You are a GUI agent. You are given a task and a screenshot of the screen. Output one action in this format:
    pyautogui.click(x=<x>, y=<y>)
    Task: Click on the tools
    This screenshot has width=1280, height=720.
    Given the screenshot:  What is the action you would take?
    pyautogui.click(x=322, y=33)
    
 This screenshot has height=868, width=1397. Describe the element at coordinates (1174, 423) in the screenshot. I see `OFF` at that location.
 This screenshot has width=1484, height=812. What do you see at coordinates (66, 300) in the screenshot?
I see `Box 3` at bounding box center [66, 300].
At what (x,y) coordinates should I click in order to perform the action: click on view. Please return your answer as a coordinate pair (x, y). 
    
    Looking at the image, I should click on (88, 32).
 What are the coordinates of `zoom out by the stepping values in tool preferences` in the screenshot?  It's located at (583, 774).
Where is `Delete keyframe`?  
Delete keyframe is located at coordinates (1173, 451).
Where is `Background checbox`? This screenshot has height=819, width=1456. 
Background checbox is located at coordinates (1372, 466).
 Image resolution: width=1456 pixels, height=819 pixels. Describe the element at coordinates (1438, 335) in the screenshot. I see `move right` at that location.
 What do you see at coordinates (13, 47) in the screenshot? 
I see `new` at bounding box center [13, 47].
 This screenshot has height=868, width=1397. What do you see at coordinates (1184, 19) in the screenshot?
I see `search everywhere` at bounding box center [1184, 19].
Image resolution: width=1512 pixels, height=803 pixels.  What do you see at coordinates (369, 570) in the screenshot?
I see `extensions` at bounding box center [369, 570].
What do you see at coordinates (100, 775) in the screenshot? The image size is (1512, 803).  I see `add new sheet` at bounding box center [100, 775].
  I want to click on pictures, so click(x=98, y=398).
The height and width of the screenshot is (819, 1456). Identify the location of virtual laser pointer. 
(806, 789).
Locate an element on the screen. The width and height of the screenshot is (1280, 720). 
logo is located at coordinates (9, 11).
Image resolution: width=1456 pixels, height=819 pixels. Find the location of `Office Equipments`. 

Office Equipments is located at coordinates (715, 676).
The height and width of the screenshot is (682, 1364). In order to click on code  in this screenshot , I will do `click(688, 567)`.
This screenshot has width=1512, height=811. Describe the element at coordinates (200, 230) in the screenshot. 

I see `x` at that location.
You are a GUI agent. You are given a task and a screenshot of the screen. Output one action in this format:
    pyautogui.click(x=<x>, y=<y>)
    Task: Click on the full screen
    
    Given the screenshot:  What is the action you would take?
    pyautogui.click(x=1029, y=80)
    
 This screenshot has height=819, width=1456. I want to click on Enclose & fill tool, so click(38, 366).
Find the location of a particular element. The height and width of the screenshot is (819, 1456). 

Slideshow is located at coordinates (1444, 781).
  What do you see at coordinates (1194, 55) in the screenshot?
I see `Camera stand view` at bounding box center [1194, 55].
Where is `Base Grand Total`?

· · ·

The request
Copy the rows exactly, starting with the line that contains "What do you see at coordinates (13, 47)" and going on through the line that contains "center [1184, 19].".

Problem solution
 What do you see at coordinates (13, 47) in the screenshot? 
I see `new` at bounding box center [13, 47].
 This screenshot has height=868, width=1397. What do you see at coordinates (1184, 19) in the screenshot?
I see `search everywhere` at bounding box center [1184, 19].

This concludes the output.